D’autres aventures auraient pourtant bien sûr pu voir le jour, si l’on en juge par la qualité des collaborateurs de Georges Rémi, notamment Bob de Moor (réputé parfait imitateur de la ligne claire d’Hergé) et Jacques Martin (papa d’Alix qui a travaillé sur les scénarios de Tintin)… Mais considérant être le seul dépositaire de l’esprit Tintin, Hergé avait annoncé avant sa mort refuser tout successeur.
Un Lucky Luke inarrêtable
À l’inverse, Lucky Luke a survécu à ses deux papas, Morris, son père “biologique” qui le créa en 1946, et René Goscinny, son père adoptif qui prit en main le scénario en 1957. C’est sous la houlette de ce dernier que le célèbre « poor lonesome cow-boy » allait atteindre les sommets, ramenant inlassablement les frères Dalton au trou.
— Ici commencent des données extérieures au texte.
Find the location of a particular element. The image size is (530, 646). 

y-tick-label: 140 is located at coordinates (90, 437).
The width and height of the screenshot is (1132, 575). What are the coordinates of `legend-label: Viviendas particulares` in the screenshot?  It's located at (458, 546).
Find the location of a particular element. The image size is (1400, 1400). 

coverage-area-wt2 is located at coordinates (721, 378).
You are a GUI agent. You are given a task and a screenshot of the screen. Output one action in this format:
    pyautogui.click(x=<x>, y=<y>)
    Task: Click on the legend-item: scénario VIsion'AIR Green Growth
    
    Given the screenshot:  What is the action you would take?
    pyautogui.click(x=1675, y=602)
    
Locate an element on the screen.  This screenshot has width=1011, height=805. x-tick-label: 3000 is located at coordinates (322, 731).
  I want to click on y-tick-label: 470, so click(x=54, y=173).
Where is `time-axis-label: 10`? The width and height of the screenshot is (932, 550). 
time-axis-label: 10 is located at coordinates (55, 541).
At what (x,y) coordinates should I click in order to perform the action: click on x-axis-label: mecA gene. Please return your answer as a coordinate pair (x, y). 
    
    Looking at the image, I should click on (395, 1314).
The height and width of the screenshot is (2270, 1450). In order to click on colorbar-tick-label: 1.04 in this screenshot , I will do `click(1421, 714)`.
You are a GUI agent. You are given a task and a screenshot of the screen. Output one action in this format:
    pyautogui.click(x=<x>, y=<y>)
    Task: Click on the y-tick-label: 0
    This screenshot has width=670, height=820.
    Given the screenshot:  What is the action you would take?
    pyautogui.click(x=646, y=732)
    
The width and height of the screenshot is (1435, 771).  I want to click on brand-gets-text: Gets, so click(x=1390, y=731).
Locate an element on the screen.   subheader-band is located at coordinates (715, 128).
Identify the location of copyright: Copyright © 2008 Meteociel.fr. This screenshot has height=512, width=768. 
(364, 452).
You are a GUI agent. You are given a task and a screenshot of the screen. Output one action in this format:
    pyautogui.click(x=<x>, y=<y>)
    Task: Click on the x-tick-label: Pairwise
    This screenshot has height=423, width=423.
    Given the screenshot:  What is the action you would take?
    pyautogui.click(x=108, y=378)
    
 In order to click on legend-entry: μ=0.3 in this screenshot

À la mort de Goscinny, en 1977, Morris, tout en gardant la main sur les dessins, confia les histoires de son garçon-vacher solitaire à d’autres scénaristes. Avec plus ou moins de réussite, ils ont été pas moins d’une douzaine à tenter – sans succès – de succéder à Goscinny. Les aventures du cow-boy continuèrent donc tant bien que mal.
Né en 1923, Morris, lui, ne lâchait pas prise malgré le poids des années, même si au fil des années, il fut de plus en plus assisté (par des collaborateurs ainsi que par la photocopieuse !) dans sa lourde tâche de dessinateur. Il est vrai que le rythme des parutions a toujours été des plus soutenus (70 albums en entre 1949 et 2002 !).
Le niveau des productions de Goscinny n’ayant jamais été atteint par ses successeurs (on remarque d’ailleurs que Morris lui-même, pourtant premier scénariste de la série, n’a jamais repris le flambeau), on pouvait espérer que l’éditeur arrête les frais à la mort du dessinateur, en 2001. Plus très fringuant, le cow-boy méritait de mettre ses colts au placard.
Il n’en fut malheureusement rien. Et c’est avec Achdé au dessin et Laurent Gerra (!) que la série se poursuit (trois albums à ce jour). Si le dessinateur s’en tire avec les honneurs, l’humoriste ne fera pas mieux que les autres successeurs de Goscinny. Orphelin, Lucky Luke cavale donc toujours, mais Jolly Jumper boîte sérieusement.
Des extraterrestres en Armorique
Demi-frère du cow-boy, Astérix risque de connaître le même parcours. Sans Goscinny, Uderzo avait bien poursuivi seul – et avec plus ou moins de bonheur – les parutions des aventures du Gaulois. Mais jurait jusqu’à récemment que son héros ne lui survivrait pas. Il a finalement retourné sa veste.
Dès lors, que peut-on attendre des prochains Astérix ? Probablement pas grand-chose si l’on se réfère au précédent Lucky Luke, mais il reste peut-être des raisons d’espérer. Tout d’abord, pour ce qui est du dessin, personne n’est totalement irremplaçable, et, Uderzo ayant décidé de confier son bébé aux frères Mébarki et à Grébent qui l’épaulent depuis plusieurs années, le lecteur n’y verra que du feu ou presque.